Lawyers representing Ratko Mladic, the convicted war criminal known as the ‘Butcher of Bosnia,’ have filed a motion for his immediate provisional release from prison. They cite his advanced age of 84 and a severe stroke that has left him in irreversible medical decline, approaching the end of his life.
Health Crisis Prompts Urgent Request
The defense team submitted the motion on April 30, arguing that Mladic requires transfer to Serbia for specialized medical treatment unavailable at the prison hospital in The Hague. Medical reports confirm his condition as serious and life-threatening, stemming from an acute neurological episode that caused sudden total aphasia—loss of speech—and swallowing difficulties. A video call with his son highlighted these issues, leading to emergency hospitalization.

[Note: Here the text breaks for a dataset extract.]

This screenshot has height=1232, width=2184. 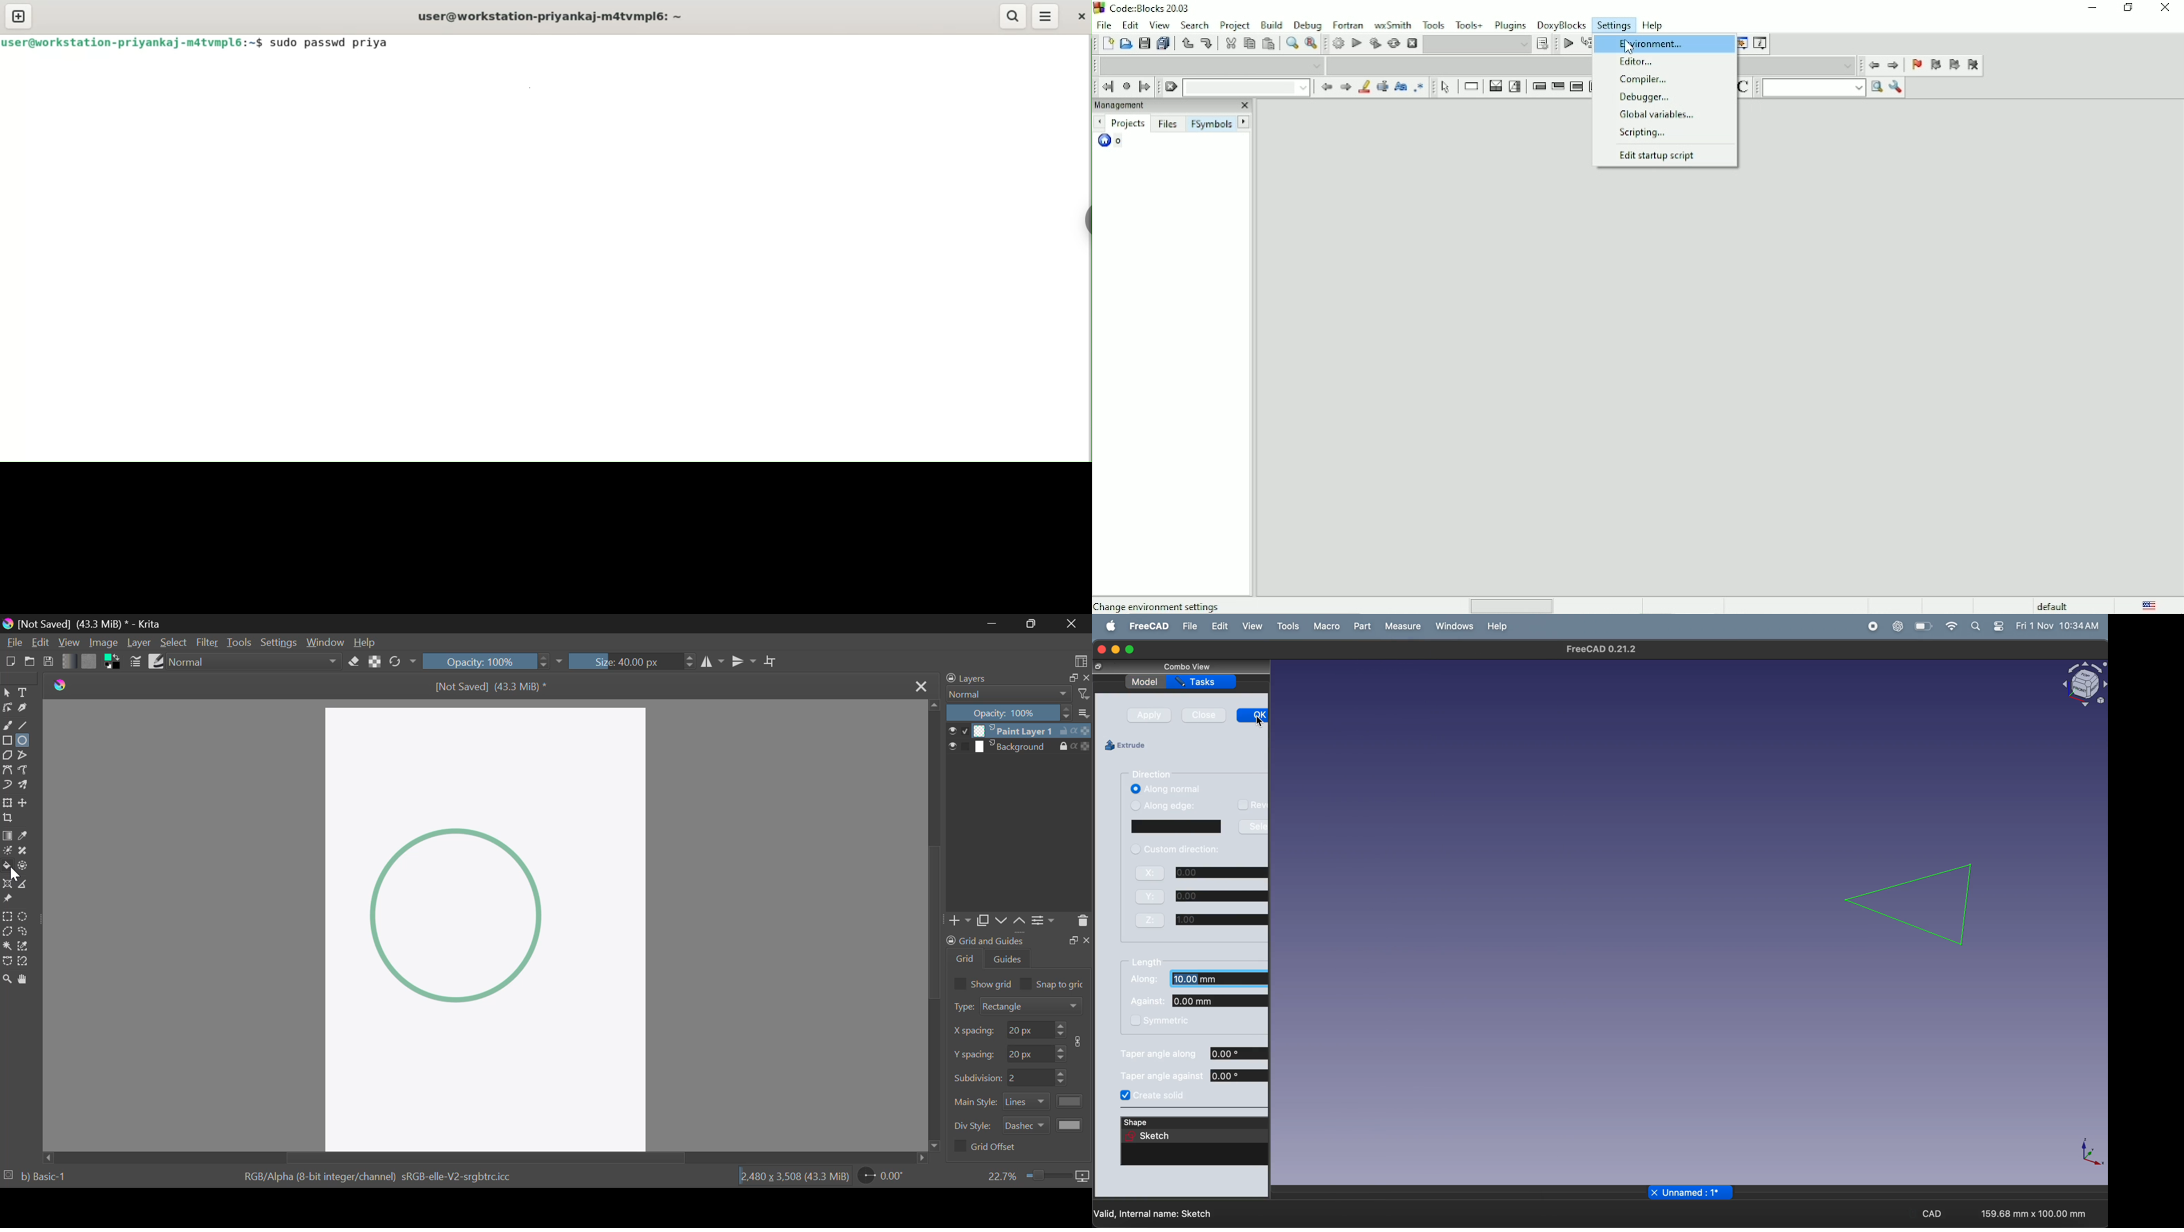 I want to click on Freehand, so click(x=8, y=725).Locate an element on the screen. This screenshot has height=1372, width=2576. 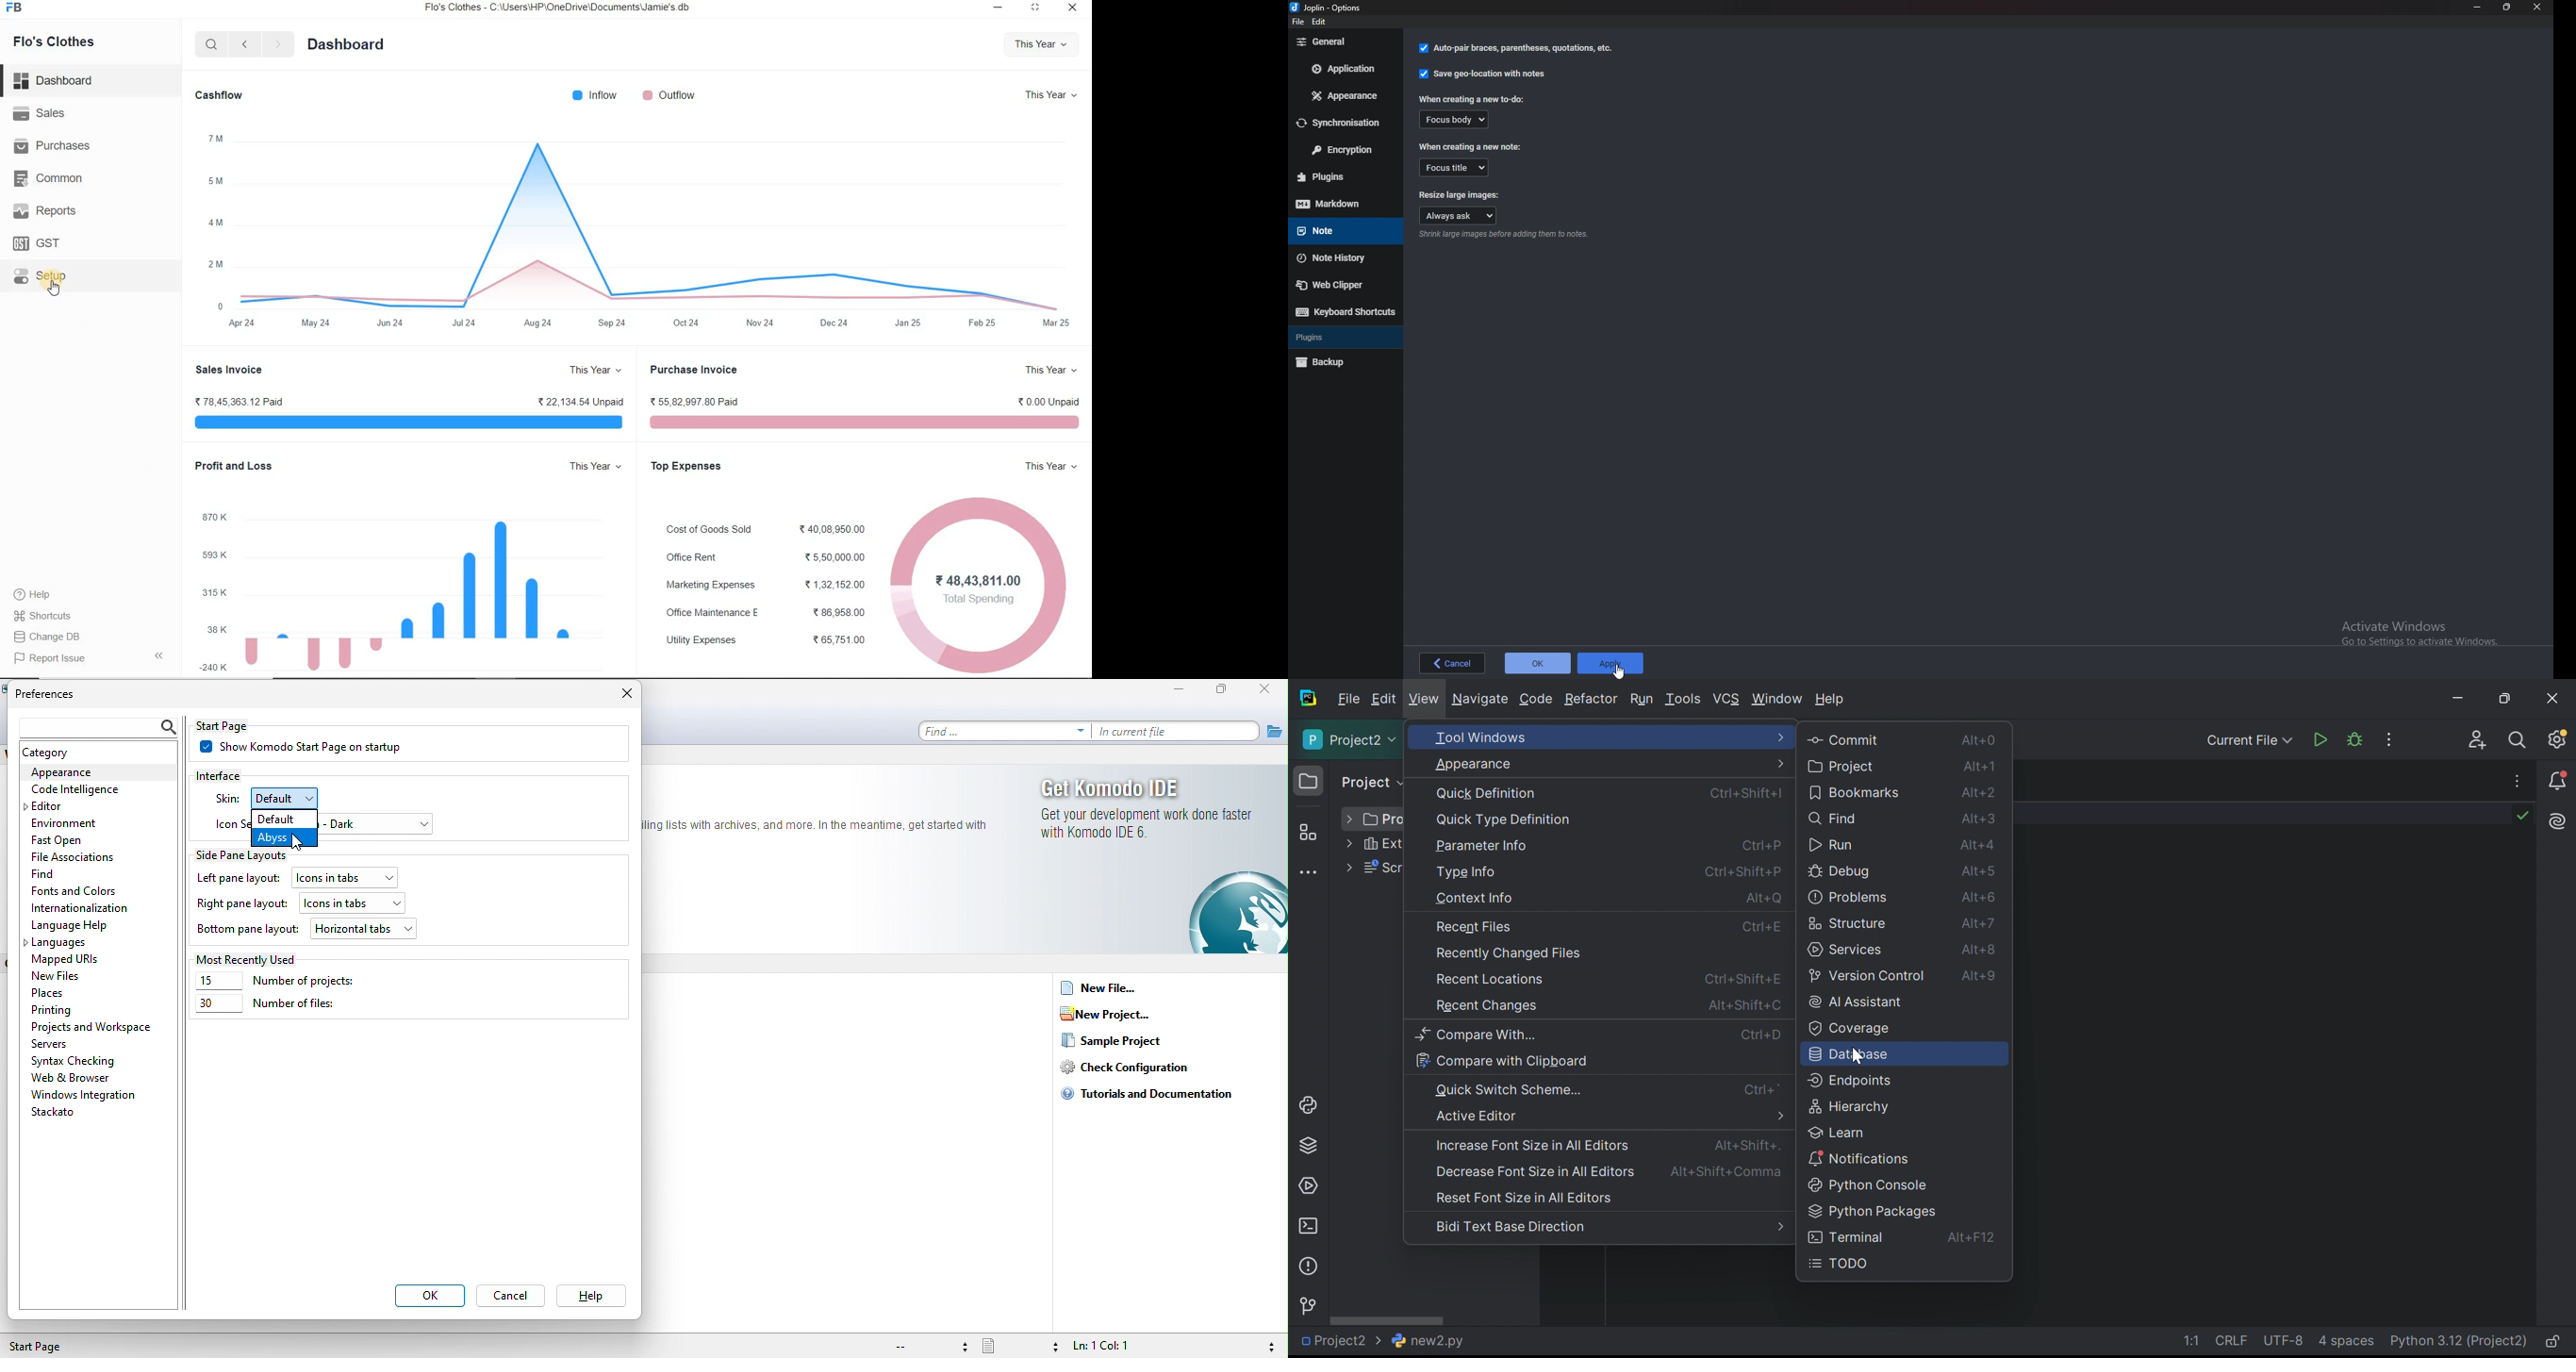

Mladic’s son, Darko, shared on April 15 that a UN-authorized doctor informed him of his father’s ‘silent minor stroke.’
Conviction for Genocide and War Crimes
Mladic received a life sentence in 2017 from a UN tribunal for genocide and war crimes during the 1990s Bosnian War, which resulted in about 100,000 deaths. The appeals court upheld the verdict in 2021.
Key among the atrocities: the 1995 Srebrenica massacre, where forces under his command killed around 8,000 Bosnian Muslim men and boys. Perpetrators hid bodies in mass graves, later scattering remains with bulldozers to conceal evidence. This event marks Europe’s worst massacre since World War II.
After the war, Mladic evaded capture until his 2011 arrest. Serbia’s pro-Western government at the time transferred him to the International Criminal Tribunal for the former Yugoslavia.
Divided Opinions and Victim Opposition
While many Serbian and Bosnian Serb officials view Mladic and former leader Radovan Karadzic as heroes and minimize the Srebrenica events, Bosnian victims’ associations strongly oppose his release. In late April, several groups urged the court to deny the transfer to Serbia.